Sienna Bentley
I’ve been a bad editor.
I have so much going on behind the scenes that you never see… because I’m not a content creator (maybe 2026 is the year I become an influencer?) and I’m shit at social media. I’ve shared my wobbles on Instagram before, where I’ve explained that sometimes keeping all the plates spinning can be super overwhelming. Running the mag and editing content to publish (and making sure there is content to publish) and juggling a corporate 9-5 job and designing a print mag from scratch and making content for Substack and social media and also, like, having a life, is hard sometimes. Legends have bad days too. Shocker, I know.
The days where I feel so overwhelmed that I have a mental breakdown are pretty rare, I absolutely love what I have chosen to do. But so many other factors come into doing these things on my own that I hadn’t expected and that I’m not so good at (Sienna admits to having flaws? Gasp!). Like marketing. I hate that shit, can’t do it. It’s the same with music – I never really tease my music, I just drop it and then… that’s it. I’m working really hard on bite mag but no one actually knows that because I never show it online. And the fact that I have to remember to show it online pisses me off. I just want to make art. Know what I mean?

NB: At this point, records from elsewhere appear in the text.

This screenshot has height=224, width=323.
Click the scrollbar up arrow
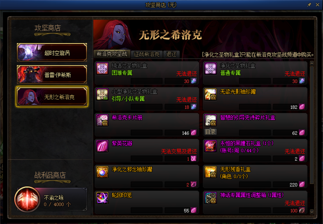[x=312, y=63]
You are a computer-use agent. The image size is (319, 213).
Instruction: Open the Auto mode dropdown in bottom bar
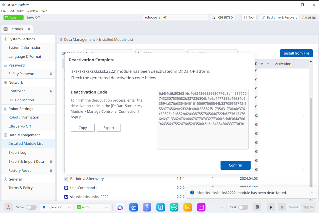pyautogui.click(x=92, y=207)
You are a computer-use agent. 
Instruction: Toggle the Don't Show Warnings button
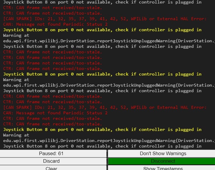(x=162, y=153)
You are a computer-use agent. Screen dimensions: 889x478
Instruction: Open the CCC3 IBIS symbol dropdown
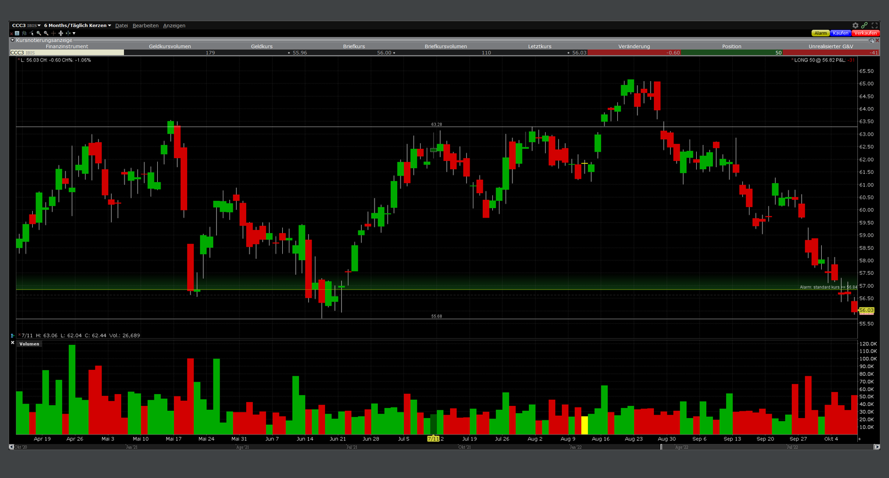(26, 26)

Everyone says “people want to see the process; you should post the behind-the-scenes of what it’s like to make a magazine” and I’ve just never felt like it’s something that anyone would want to see. It’s not glamorous. It’s just me, sitting in bed – in a very specific position because I have a slipped disc – with my laptop, chocolate coin wrappers next to me, in my depression era (can’t say I don’t keep it real). I don’t want to film a behind the scenes when I can’t even show what’s on the laptop screen because that would be a SPOILER, I don’t have a studio (I have a desk but it’s so cluttered I can’t sit there), I don’t even have a printer to make it look like I’m doing things that a publisher would do. Why would anyone want to see that?
I’m struggling with how to promote something that you can’t actually show people yet, but I guess I can tell you about it. This goes against everything I ever learned in English class. Tell, don’t show.

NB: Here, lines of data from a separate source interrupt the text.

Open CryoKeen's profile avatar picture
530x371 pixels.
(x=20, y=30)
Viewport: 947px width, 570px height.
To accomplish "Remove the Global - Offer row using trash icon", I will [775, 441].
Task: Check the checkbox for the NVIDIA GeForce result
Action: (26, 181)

I have mocked up a few potential covers but I’m currently undecided on which one to go for. I have laid out almost all the submissions. It’s shaping up well. There will be a couple of interviews with some very exciting people, thought-provoking and insightful essays about what it means to be creative in today’s world, poetry and creative writing pieces, original art and photography series and fashion deep dives… you know bite – we’re not in the business of keeping things niche.

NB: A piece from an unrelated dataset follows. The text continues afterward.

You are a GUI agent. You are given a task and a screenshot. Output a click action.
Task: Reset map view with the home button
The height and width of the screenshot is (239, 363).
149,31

Oh, and there might be puzzles and things for you to do. No, really. The whole idea behind the wild theme is being unafraid to get stuck in, unburdened by the fear of making mistakes, getting messy. And I think part of that necessitates satisfying your inner child. I satisfy my inner child by doing word searches… so… yeah. So can you.
I thought making the second issue would be easier than the first, because I learned so many lessons from making mistakes the first time around. That’s the last time I assume to know anything. In all honesty, I have no idea what I’m doing, ever. Oh, the joy of being in one’s twenties.
However, if there’s one thing that I know to be true, it’s this: the print is looking sick so far. I’m so excited to share it (I definitely feel nervous too).
You might not get another update like this from me until I decide on and announce the release date (it’ll be some time around mid-March again) as I venture back into the trenches and avoid daylight for a week, so if you have questions about the print, now’s the time to ask. I don’t bite, I swear. Yeah, yeah, pardon the pun.